Exercise details: Extract each line of the records below that contains the word "perform", treating uppercase and lowercase letters as distinct.

Given entries:
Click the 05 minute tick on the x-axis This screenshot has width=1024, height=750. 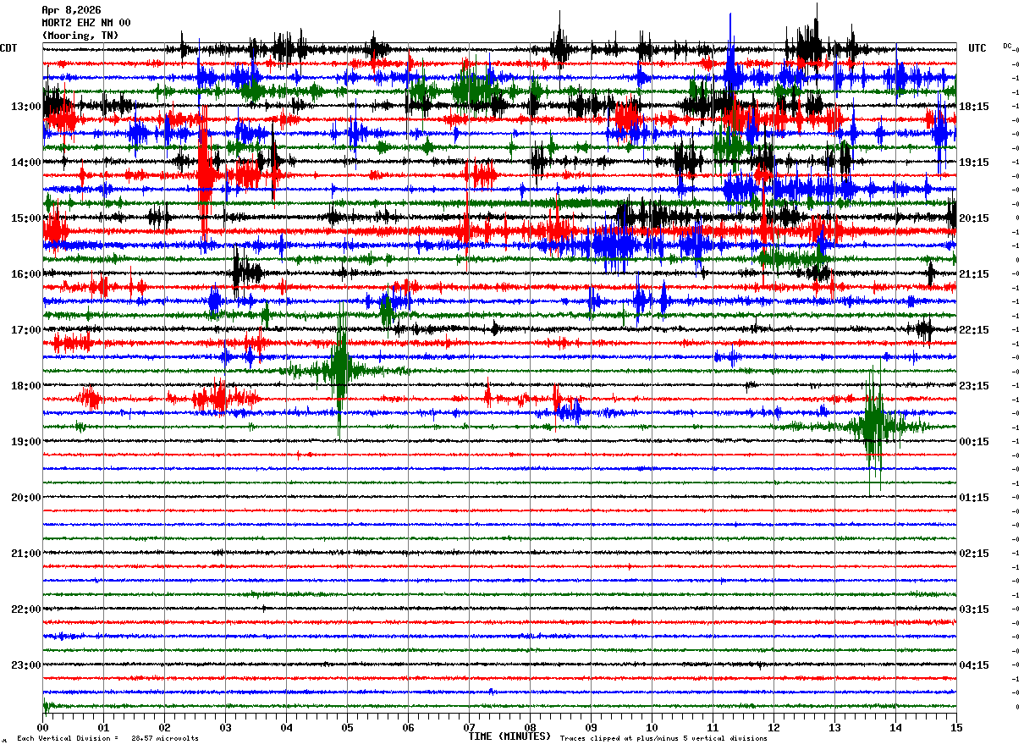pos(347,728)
---
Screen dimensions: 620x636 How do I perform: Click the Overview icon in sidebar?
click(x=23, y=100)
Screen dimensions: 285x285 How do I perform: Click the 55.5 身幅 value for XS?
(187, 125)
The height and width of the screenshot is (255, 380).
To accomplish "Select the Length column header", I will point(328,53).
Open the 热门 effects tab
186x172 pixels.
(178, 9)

Finished answer:
Screen dimensions: 620x636 How do I perform: Click the Overview icon in sidebar?
Screen dimensions: 285x285 How do I perform: Click the 55.5 身幅 value for XS?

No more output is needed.